NeurIPS 2020

On the Almost Sure Convergence of Stochastic Gradient Descent in Non-Convex Problems

Review 1

Summary and Contributions: This paper proves that with probability 1, SGD will converge to a point that is not strict saddle points. It also provides a local non-asymptotic convergence if initial point is located in a local neighborhood of a strongly convex local minimizer.

Strengths: The probability 1 result is technically new.

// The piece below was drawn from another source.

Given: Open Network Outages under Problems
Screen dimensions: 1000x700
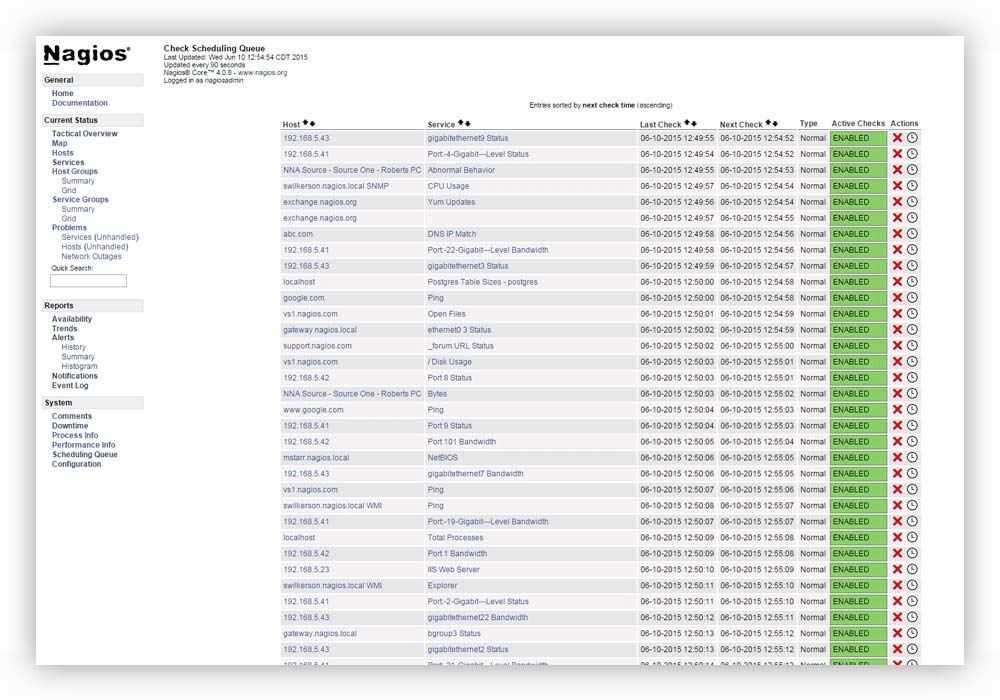Looking at the screenshot, I should click(91, 257).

Weaknesses: There are a lot similar results in slightly different regime, which makes this work looks incremental. (a) [17, 18] already showed that with probability, GD will converge to a point that is not strict saddle point, the only difference of this work is that this work adds the noise in gradients. (b) [27] already proves morally the same result only under a bit restrictive Morse assumption. In the case of GD, this Morse assumption can be resolved by using a stronger stable manifold theorem in "Michael Shub. Global stability of dynamical systems.", I suspect a similar combination might go through here? (c) there are already several non-asymptotic results with sharp rate for SGD in avoiding saddle point [14 and two additional works in "Relation to prior work" section]. Usually one view asymptotic results (this paper) weaker than non-asymptotic results (earlier papers), it is also not clear from this paper if one can obtain probability 1 result by modifying the existing high probability result with Borel Cantelli lemma and a bit extra work.

Correctness: Yes

Clarity: Yes

Relation to Prior Work: There are two recent SGD analyses that are relevant to this paper: "On Nonconvex Optimization for Machine Learning: Gradients, Stochasticity, and Saddle Points"; "Sharp analysis for nonconvex SGD escaping from saddle points".

Reproducibility: Yes

Additional Feedback:

Review 2

Summary and Contributions: This paper analyzes the orbit of stochastic gradient descent and the main result is that SGD avoids saddle point and the interpolated continuous trajectory converges almost surely. The authors give a detailed literature review and comparison to previous work. The technique used in this paper is the combination of classic results from dynamical system and probability theory. This approach is rare in machine learning literature. Even considering the amount of research in this area (convergence and saddle avoidance for GD), the result of this paper is of some interest.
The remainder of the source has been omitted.